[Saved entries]
|---|

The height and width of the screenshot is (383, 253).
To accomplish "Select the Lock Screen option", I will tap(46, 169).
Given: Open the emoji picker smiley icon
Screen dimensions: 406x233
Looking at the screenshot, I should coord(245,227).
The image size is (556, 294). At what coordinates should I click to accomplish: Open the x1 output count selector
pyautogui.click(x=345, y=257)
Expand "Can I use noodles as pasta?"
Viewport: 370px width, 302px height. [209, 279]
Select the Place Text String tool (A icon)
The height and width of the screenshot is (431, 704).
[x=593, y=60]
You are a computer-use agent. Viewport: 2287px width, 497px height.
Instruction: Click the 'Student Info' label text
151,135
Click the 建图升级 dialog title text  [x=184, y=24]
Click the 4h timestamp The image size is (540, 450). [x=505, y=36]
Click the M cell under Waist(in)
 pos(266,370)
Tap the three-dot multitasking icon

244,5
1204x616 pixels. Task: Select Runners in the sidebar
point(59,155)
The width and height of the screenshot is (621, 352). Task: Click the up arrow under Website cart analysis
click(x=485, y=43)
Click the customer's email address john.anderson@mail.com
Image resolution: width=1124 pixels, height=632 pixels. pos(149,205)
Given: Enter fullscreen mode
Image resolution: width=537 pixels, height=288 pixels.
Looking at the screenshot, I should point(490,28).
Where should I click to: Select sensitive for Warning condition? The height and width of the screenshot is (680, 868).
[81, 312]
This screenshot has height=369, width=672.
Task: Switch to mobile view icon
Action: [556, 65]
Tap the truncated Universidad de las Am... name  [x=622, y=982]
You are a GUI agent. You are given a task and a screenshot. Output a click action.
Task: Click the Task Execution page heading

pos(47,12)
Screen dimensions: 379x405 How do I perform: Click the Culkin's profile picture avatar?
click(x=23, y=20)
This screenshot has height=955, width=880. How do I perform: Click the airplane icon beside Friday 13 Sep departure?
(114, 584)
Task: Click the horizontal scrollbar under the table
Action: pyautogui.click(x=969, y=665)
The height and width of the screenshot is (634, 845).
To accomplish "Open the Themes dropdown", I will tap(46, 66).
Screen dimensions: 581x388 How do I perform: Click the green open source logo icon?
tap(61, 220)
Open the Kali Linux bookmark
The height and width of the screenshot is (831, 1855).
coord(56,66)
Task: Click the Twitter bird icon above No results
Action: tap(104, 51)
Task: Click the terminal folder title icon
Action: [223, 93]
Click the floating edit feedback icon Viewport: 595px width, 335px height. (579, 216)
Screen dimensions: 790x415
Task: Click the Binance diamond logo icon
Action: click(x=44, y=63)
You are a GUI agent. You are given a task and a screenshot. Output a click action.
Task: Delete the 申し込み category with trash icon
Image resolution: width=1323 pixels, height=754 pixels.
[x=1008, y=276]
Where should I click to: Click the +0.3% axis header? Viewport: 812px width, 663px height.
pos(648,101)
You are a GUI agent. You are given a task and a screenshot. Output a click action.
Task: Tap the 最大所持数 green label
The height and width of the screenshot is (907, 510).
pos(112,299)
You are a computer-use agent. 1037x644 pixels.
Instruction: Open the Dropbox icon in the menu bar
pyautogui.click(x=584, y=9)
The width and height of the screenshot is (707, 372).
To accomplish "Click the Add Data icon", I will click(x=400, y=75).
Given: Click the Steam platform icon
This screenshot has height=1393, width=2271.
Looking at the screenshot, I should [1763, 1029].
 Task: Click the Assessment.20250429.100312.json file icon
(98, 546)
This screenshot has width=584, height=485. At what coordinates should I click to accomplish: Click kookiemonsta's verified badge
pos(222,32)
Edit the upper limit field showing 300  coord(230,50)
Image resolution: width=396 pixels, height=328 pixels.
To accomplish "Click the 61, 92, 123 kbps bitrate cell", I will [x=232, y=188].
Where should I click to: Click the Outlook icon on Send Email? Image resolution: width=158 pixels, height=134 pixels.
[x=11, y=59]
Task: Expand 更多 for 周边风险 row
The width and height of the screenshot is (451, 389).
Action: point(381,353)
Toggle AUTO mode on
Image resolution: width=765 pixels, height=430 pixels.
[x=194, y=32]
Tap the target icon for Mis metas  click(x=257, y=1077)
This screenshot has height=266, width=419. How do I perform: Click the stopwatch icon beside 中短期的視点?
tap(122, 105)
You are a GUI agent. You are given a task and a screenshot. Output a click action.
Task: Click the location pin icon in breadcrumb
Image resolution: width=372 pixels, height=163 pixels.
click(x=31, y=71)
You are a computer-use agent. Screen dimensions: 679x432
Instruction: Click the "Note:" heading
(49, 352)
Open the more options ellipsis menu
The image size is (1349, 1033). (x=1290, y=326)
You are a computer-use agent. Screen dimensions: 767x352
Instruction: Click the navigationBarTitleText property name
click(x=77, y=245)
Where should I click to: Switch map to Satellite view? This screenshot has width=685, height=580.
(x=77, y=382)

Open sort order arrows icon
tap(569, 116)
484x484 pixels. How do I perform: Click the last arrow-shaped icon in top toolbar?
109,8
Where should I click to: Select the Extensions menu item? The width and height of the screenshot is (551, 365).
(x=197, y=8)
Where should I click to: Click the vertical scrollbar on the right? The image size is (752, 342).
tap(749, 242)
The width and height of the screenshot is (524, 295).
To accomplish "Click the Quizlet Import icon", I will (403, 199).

|---|

• What to produce: Could you write out, exactly as they stand, only the lines above that begin at the line with "Image resolution: width=537" and stop after the line with "Tap the truncated"?

• Task answer:
Image resolution: width=537 pixels, height=288 pixels.
Looking at the screenshot, I should point(490,28).
Where should I click to: Select sensitive for Warning condition? The height and width of the screenshot is (680, 868).
[81, 312]
This screenshot has height=369, width=672.
Task: Switch to mobile view icon
Action: [556, 65]
Tap the truncated Universidad de las Am... name  [x=622, y=982]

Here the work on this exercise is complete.